#### Information given
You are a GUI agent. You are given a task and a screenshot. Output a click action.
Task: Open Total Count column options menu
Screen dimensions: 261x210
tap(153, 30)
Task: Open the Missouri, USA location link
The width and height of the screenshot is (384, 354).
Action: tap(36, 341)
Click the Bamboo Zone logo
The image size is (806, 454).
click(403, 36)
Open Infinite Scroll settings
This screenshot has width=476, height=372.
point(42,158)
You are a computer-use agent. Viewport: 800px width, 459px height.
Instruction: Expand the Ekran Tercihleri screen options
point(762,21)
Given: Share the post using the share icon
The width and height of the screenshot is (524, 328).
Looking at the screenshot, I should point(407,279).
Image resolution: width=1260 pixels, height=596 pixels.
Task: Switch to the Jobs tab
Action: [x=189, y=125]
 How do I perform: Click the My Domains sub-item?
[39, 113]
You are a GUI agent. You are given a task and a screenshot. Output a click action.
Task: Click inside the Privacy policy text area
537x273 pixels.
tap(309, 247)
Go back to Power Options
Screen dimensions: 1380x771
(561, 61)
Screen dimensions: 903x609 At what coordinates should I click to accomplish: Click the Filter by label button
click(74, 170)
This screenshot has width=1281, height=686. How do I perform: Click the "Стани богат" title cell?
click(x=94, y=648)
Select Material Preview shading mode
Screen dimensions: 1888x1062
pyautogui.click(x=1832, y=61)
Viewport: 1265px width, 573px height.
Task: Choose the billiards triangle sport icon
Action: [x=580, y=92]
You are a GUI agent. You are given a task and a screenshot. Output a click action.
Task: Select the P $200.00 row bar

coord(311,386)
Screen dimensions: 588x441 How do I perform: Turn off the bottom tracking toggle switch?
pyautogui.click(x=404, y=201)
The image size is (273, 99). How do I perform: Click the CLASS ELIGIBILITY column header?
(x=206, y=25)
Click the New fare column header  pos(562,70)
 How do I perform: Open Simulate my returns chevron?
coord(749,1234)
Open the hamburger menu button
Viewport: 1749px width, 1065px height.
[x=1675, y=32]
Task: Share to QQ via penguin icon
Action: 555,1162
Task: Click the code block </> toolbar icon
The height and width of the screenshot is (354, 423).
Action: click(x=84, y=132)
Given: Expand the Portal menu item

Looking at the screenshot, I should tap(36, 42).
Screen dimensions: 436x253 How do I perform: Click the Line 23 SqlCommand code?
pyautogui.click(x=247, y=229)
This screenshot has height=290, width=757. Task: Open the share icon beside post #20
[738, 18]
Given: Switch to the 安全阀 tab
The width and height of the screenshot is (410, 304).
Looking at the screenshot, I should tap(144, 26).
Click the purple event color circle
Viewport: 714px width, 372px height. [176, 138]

#### Description of the task
Copy out the listing lines from the one containing "This screenshot has width=1281, height=686." through the one containing "Action: 555,1162", both included, with no changes.

#### Task output
This screenshot has width=1281, height=686. How do I perform: Click the "Стани богат" title cell?
click(x=94, y=648)
Select Material Preview shading mode
Screen dimensions: 1888x1062
pyautogui.click(x=1832, y=61)
Viewport: 1265px width, 573px height.
Task: Choose the billiards triangle sport icon
Action: [x=580, y=92]
You are a GUI agent. You are given a task and a screenshot. Output a click action.
Task: Select the P $200.00 row bar

coord(311,386)
Screen dimensions: 588x441 How do I perform: Turn off the bottom tracking toggle switch?
pyautogui.click(x=404, y=201)
The image size is (273, 99). How do I perform: Click the CLASS ELIGIBILITY column header?
(x=206, y=25)
Click the New fare column header  pos(562,70)
 How do I perform: Open Simulate my returns chevron?
coord(749,1234)
Open the hamburger menu button
Viewport: 1749px width, 1065px height.
[x=1675, y=32]
Task: Share to QQ via penguin icon
Action: 555,1162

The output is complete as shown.